2.5 Planning and Logic Model2.4 Resources | 3. Interstitial Lung Diseases
As has been the case for NIOSH as a whole, RDRP has a long history of organized planning to optimize relevance and impact. RDRP planning has often been conducted within the context of broader NIOSH planning initiatives and has involved active participation of the extramural occupational safety and health community. In the early 1980s, NIOSH together with partners in labor, industry, and academia developed a list of the 10 leading work-related diseases and injuries. Occupational lung disease was the top-ranked problem on the list.15 In 1986, RDRP produced a, “Proposed National Strategy for the Prevention of Occupational Lung Diseases.”16 (A2-1)
RDRP also was an active participant in the NORA planning processes described in chapter 1.5. These processes provided important planning inputs during the first 10 years of NORA (beginning in 1996) and are providing important planning inputs for the second 10 years of NORA, beginning this year. A unique aspect of the current phase of NORA is that inputs will be provided from the perspective of individual industrial sectors. The intent is to enhance efforts to address specific problems unique to individual industrial sectors while maintaining cross-cutting efforts that impact across industrial sectors.
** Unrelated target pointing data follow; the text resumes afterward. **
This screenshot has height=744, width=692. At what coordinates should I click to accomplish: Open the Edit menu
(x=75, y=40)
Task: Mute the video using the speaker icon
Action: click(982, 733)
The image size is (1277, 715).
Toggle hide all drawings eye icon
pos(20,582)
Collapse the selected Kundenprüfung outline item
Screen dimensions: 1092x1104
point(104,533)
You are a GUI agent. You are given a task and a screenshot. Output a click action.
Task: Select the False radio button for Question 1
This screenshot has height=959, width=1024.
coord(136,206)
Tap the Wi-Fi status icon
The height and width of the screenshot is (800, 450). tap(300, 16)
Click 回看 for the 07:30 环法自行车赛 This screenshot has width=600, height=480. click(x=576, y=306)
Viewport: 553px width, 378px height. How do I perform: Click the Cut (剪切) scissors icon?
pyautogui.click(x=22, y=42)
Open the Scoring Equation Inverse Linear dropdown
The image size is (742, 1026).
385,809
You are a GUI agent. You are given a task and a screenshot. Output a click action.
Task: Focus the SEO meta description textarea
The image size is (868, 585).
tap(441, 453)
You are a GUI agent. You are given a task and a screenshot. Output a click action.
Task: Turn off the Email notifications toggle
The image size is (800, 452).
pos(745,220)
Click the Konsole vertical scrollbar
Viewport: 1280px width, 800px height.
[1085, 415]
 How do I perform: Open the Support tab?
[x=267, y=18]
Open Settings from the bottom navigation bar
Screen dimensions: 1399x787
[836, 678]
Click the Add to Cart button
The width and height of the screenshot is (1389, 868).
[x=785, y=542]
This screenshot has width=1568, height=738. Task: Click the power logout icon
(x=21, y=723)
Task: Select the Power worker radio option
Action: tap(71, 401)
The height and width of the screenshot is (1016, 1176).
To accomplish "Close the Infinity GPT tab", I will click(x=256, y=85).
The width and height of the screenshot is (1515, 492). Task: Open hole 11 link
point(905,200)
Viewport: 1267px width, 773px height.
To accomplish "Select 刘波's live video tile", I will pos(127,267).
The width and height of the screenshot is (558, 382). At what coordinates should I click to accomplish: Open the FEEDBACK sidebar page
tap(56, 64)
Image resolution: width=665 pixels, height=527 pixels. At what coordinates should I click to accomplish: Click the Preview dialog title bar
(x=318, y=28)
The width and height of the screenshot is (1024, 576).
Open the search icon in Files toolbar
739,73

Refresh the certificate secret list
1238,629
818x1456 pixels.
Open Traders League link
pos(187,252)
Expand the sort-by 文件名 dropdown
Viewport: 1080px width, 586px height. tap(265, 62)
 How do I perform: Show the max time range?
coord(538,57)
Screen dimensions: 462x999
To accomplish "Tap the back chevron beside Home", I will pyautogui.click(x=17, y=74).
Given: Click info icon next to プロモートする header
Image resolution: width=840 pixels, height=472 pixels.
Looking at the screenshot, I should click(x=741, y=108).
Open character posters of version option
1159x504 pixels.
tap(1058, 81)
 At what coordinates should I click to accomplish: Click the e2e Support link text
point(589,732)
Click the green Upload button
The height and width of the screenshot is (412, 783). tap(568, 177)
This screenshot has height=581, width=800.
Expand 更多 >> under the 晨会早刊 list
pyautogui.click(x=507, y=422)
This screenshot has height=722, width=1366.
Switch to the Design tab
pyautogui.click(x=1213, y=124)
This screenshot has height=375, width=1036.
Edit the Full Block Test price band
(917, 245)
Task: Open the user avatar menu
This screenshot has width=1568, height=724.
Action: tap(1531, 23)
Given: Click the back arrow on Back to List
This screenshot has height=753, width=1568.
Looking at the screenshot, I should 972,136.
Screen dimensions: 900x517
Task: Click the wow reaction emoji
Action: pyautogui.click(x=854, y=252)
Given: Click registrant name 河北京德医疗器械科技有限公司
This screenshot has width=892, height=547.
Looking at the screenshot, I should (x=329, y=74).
RDRP has also been influenced by the “Healthy People” series of planning exercises conducted by DHHS. “Healthy People 2000” was developed in 1990 and set health goals for the year 2000. “Healthy People 2010” was developed in 2000 and set health goals for the year 2010. “Healthy People 2010” includes goals relevant to RDRP interests in lung cancer, indoor environmental quality in office buildings, tuberculosis, vaccine-preventable respiratory diseases, pneumoconiosis, asthma, and COPD (http://www.healthypeople.gov/Document/tableofcontents.htm ).
Figure 5: RDRP Logic Model
In order to guide its future planning, RDRP has developed a logic model describing how a range of inputs and external factors can be synthesized into activities and outputs, and transferred to create intermediate and, finally, end outcomes (Figure 5). Components of the planning and management process are analogous to those already described in chapter 1.5.
In summary, the NIOSH RDRP has a long and proud history of planning and achievement. We recognize the need to be data-based, outward-looking, and focused on the usefulness of our program to society as we plan for the future.